For many patients, a robotic myomectomy is a less invasive approach for the removal of fibroid tumors. I can physically take out a large tumor with very little damage to the tissue surrounding the tumor.

Jackson, MS (Vocus) June 19, 2010

Baptist Medical New Network, a division of Baptist Health Systems in Jackson, Miss., recently posted a video of Mississippi’s only female Gynecologic Oncologist Mildred Ridgway, MD performing a minimally invasive way to remove uterine fibroids using the da Vinci® surgical robot. The procedure is often referred to as a myomectomy, or fibroidectomy and can be viewed at http://www.mbhs.org/mednews.

Dr. Ridgway began removing uterine fibroids using the da Vinci in 2009. The case dipicted in the video is of a 33 year-old woman who presented with an enlarged uterus, pelvic pain and excessive bleeding. In an effort to retain her fertility, Dr. Ridgway removed the single isolated fibroid, about the size of a large organge, from the patient’s uterus. So, in order to remove the fibroid tumor, Dr.

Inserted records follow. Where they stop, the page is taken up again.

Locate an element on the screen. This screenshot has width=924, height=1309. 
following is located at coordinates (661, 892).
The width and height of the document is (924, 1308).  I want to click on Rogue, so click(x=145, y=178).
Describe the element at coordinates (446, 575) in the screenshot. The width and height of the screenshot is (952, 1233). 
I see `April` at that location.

Ridgway used the robot to access the uterus, make an incision, cut the tumor out and sew the uterus back together.

“The majority of myomectomies are still performed through open incisions,” said Dr. Ridgway. “For many patients, a robotic myomectomy is a less invasive approach for the removal of fibroid tumors. I can physically take out a large tumor with very little damage to the tissue surrounding the tumor.”

According to the U.S. National Institutes of Health, at least 25 percent of women suffer from uterine fibroids. Uterine fibroids are the most frequent pelvic tumors seen by gynecologists. They are treated in a variety of ways, including surgical and non-surgical. The first approach is treating through medications or hormonal therapy. But for many, options include a hysterectomy or myomectomy. Patients may need a myomectomy instead of a hysterectomy if they have symptomatic fibroids but want to retain their fertility. Common symptoms may be severe bleeding, pelvic pain, difficulty becoming pregnant, or difficulty retaining a pregnancy.

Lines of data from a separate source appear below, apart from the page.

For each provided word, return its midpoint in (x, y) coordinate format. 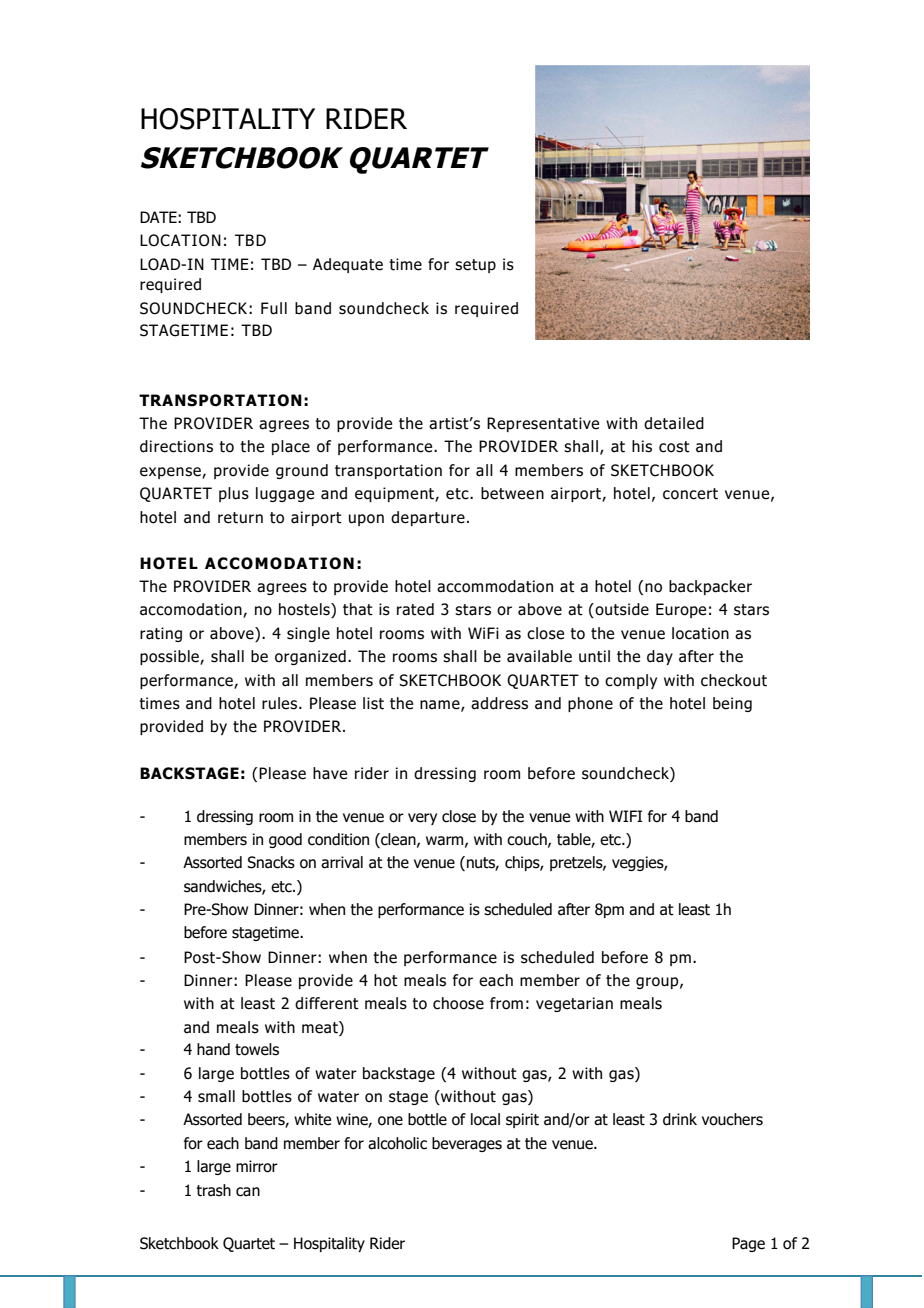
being (732, 704)
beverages (467, 1144)
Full (274, 308)
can (248, 1192)
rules (281, 703)
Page (748, 1244)
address (499, 703)
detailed (674, 423)
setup (475, 266)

“Traditional laparoscopy limits the patients that may be candidates for minimally invasive surgery. The robot overcomes those limitations therefore allowing a broader spectrum of patients a minimally invasive approach to myomectomy,” Dr. Ridgway added. “We're excited about using robotic technology to treat cases like uterine fibroids, but it's important to provide the best options available when caring for patients.”

The da Vinci® Myomectomy provides a magnified, three-dimensional view enabling the surgeon to perform precise surgery in complex procedures through small surgical incisions. The robot provides the surgeon with the intuitive control, range of motion, fine tissue manipulation capability and 3-d visualization characteristics of open surgery, while simultaneously allowing the surgeon to work through small ports of minimally invasive surgery.

The recovery from a robotic myomectomy is typically a one night hospital stay and varies from person to person. The patient is generally back to work or a normal routine approximately 7 to 10 days versus approximately six weeks for an open incision procedure.